Some other suggestions, though I've read many of these so long ago that I can't really recall if the winter months comes into play at all.
Anything by Jordan Sonnenblick. My remedial reading group at school LOVES him and will actually READ!
Gary Paulsen...Hatchet, Brian's Winter
If he's into outdoorsey stuff, another similar to Hatchet (but a MUCH better book with some lessons) is "Touching Spirit Bear" by Ben Mikaelson.
"The Boy in the Striped Pajamas"--holocaust historical fiction
"Code Talkers"--historical fiction about utilizing the Navajo language during war
Margaret Peterson Haddix is very accessible to tweens of both genders (Among the Hidden is the first book in a series my kids devoured years ago).
James Patterson's "Maximum Ride" series (though it's a bit science fictiony)
Anthony Horowitz's "Alex Rider" series (young British boy whose family was a bit like James Bond and he dives into the family business)
I'll ask around to my other teacher friends who teach in the lower middle school level to see about their suggestions and post back later.
If he likes Harry Potter, then I think he'd love a series called "The Dark is Rising" by Susan Cooper. The second one, The Dark is Rising, takes place during winter.

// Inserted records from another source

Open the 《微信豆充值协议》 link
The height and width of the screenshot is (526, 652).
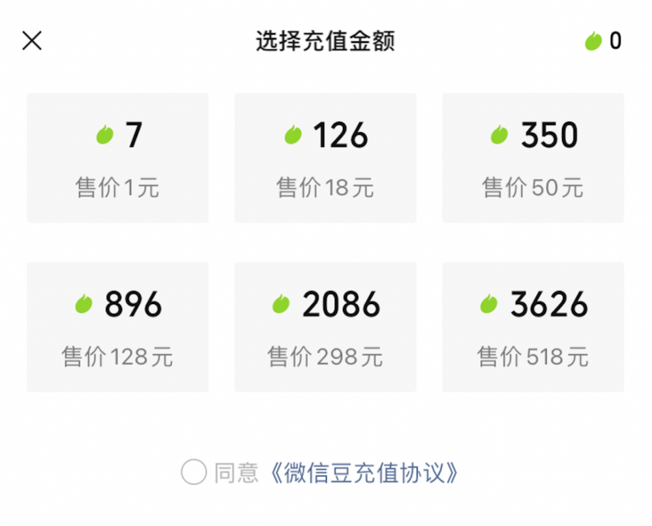click(363, 472)
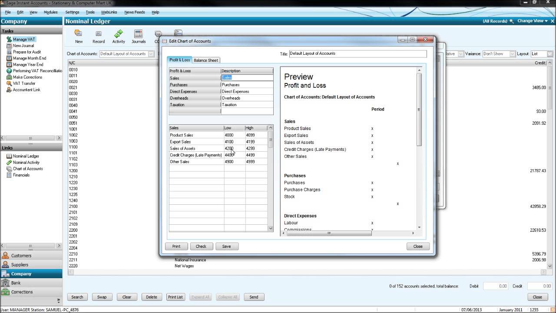Open the WebLinks menu
This screenshot has height=313, width=556.
[109, 12]
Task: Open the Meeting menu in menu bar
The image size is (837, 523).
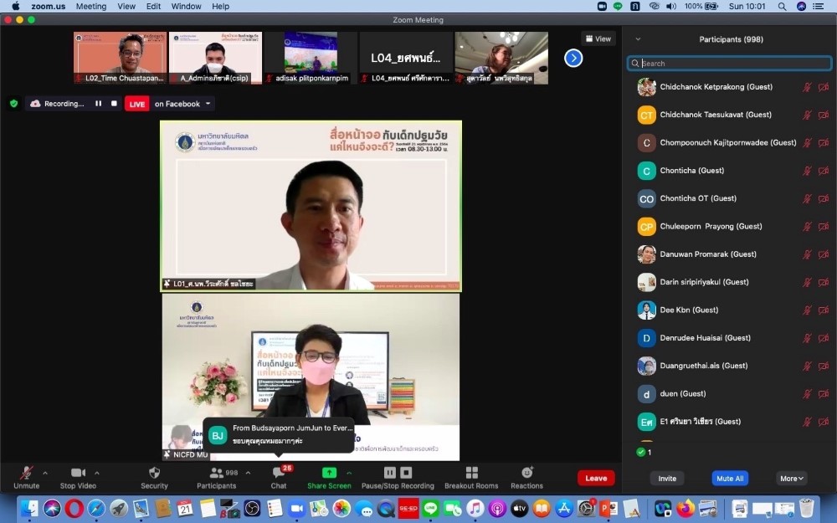Action: [x=91, y=6]

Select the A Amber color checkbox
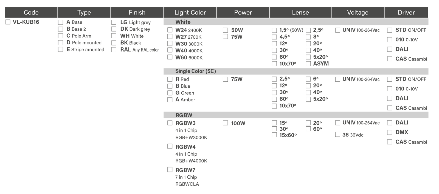(x=170, y=100)
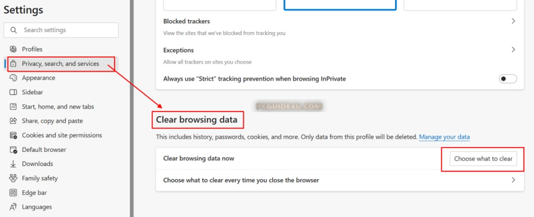Open Start, home, and new tabs
Image resolution: width=534 pixels, height=217 pixels.
pos(58,107)
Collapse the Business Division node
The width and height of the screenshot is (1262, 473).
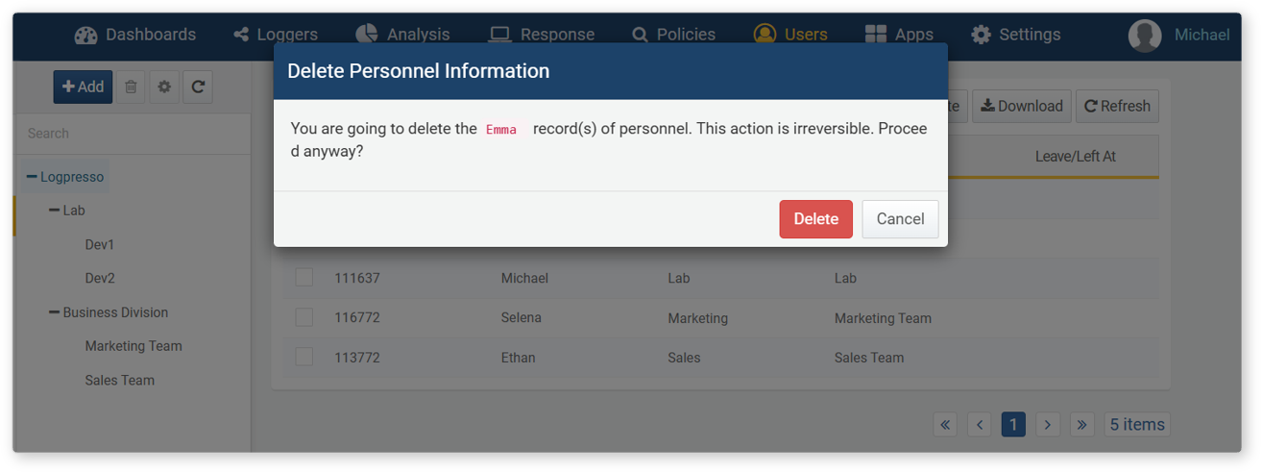tap(55, 312)

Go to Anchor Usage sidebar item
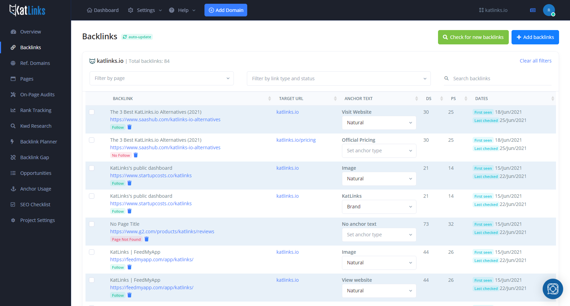coord(36,189)
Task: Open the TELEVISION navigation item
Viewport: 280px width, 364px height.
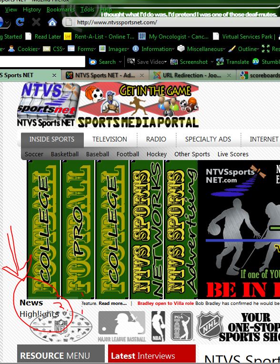Action: pyautogui.click(x=110, y=139)
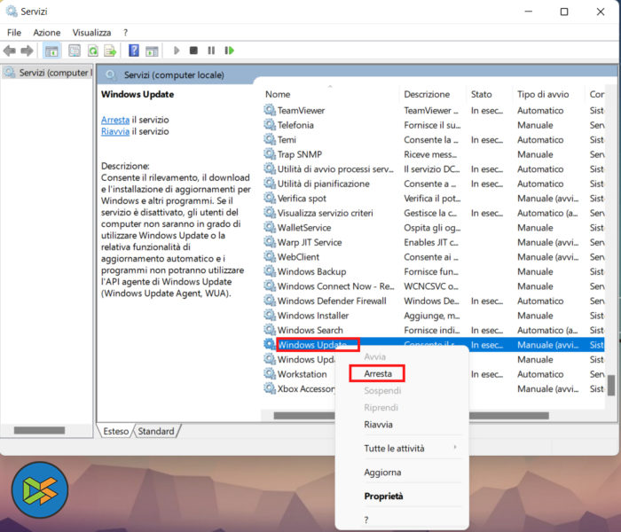Choose Arresta in the context menu
The image size is (621, 532).
(378, 374)
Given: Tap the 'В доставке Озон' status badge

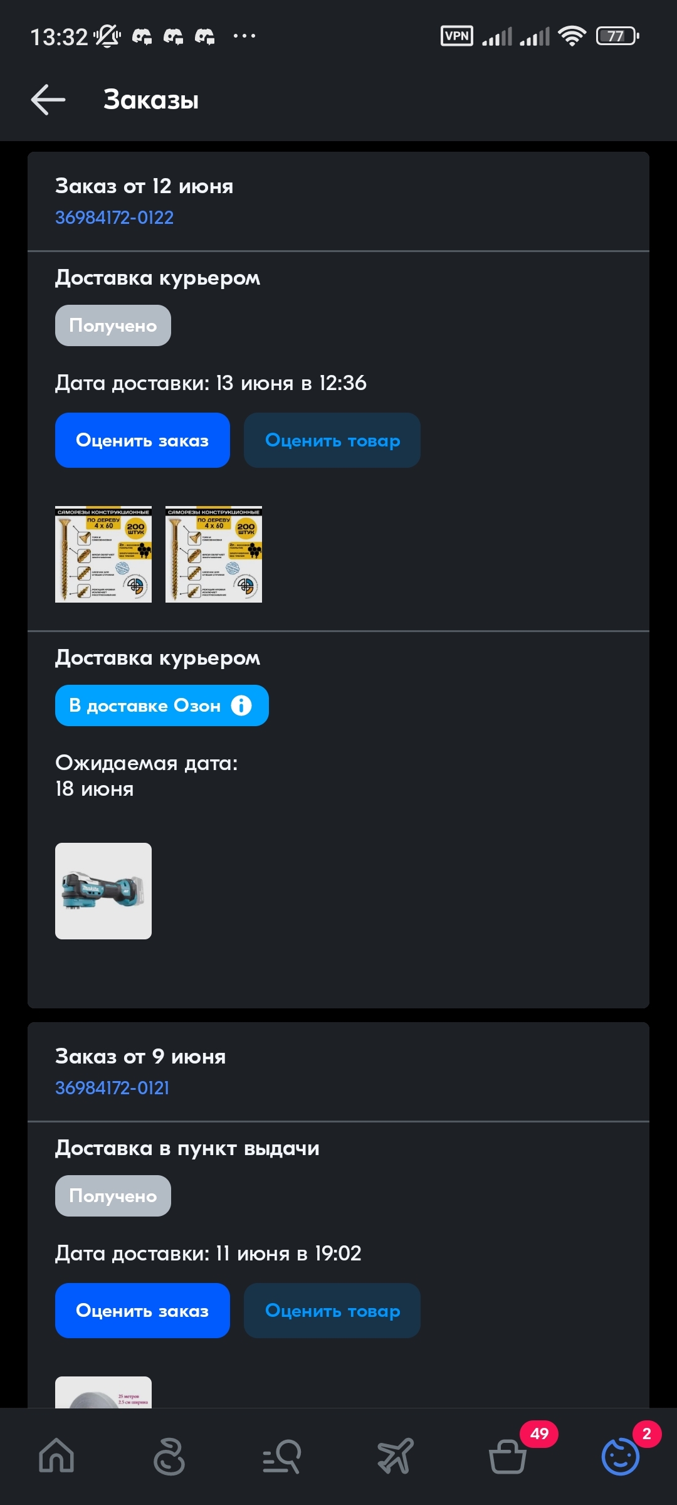Looking at the screenshot, I should click(162, 705).
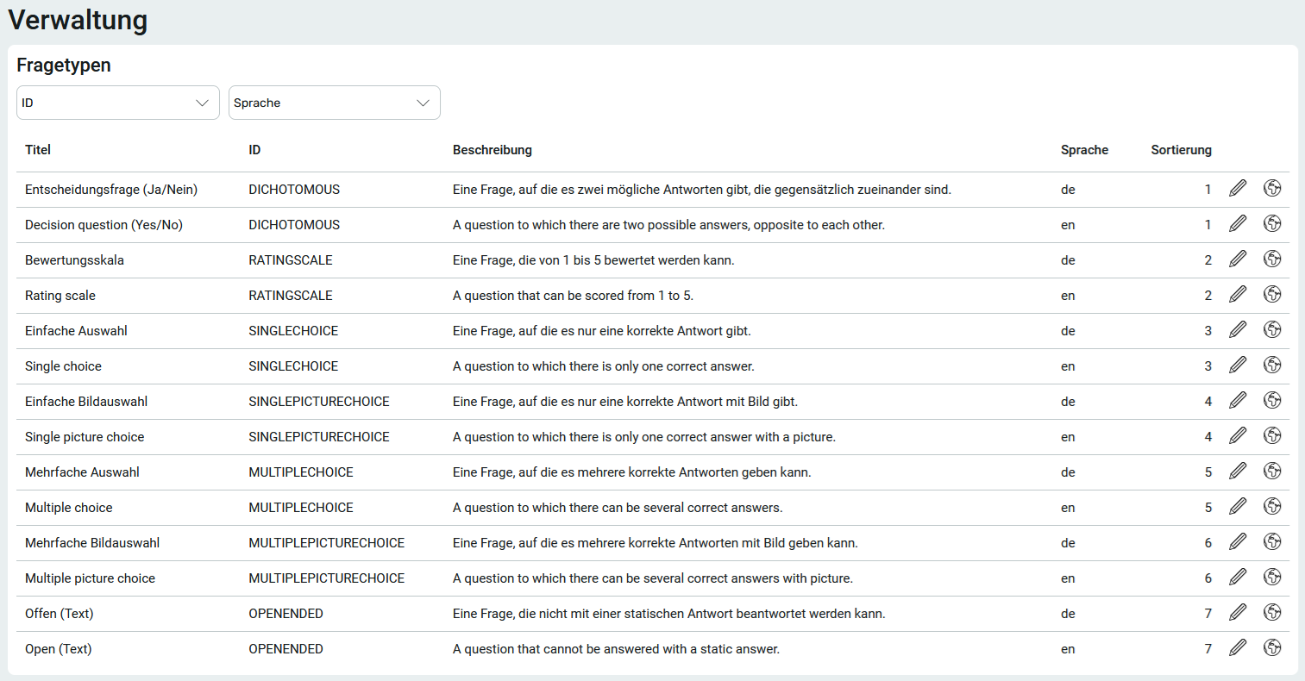
Task: Edit the German Entscheidungsfrage (Ja/Nein) row
Action: [x=1238, y=189]
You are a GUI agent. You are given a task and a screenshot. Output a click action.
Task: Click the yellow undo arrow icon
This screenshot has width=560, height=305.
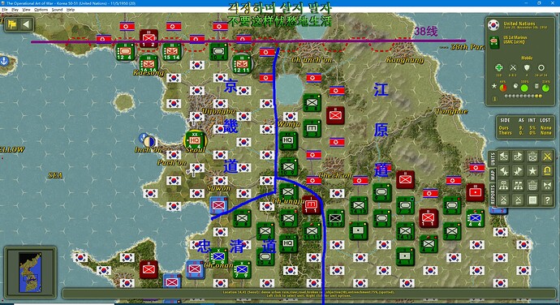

My dad got me The Dark is Rising first - I think it was the first one published in the US. "Over Sea, Under Stone" didn't find a US publisher until after "Dark" became a success. It STILL terrifies me when Will is in bed by himself at the beginning!! Wonderful, wonderful books.
I realize that I'm generalizing here, but as is often the case when I generalize, I don't care. ~ Dave Barry
John Bellairs' The House With a Clock in Its Walls takes place in the fall/winter. Another good scary book!
I forgot about those! I LOVED those. I wish I still had them, but they seem to have disappeared. Still have The Dark is Rising, though!
There is another book -- set in summer, sorry, and out of print -- called Sinbad and Me by Kin Platt that is excellent. It won the Poe Award for Juvenile Mystery and involves smugglers, codes, history, etc.
Seriously though, if you need a winter themed book, My Side of the Mountain mostly takes place in winter. It's good!!! I tried to load it on my kindle tonight in fact after chatting on this post. I'd love to read it again, but it's not available on Kindle except in audible.
A good horseman doesn't have to tell anyone...the horse already knows.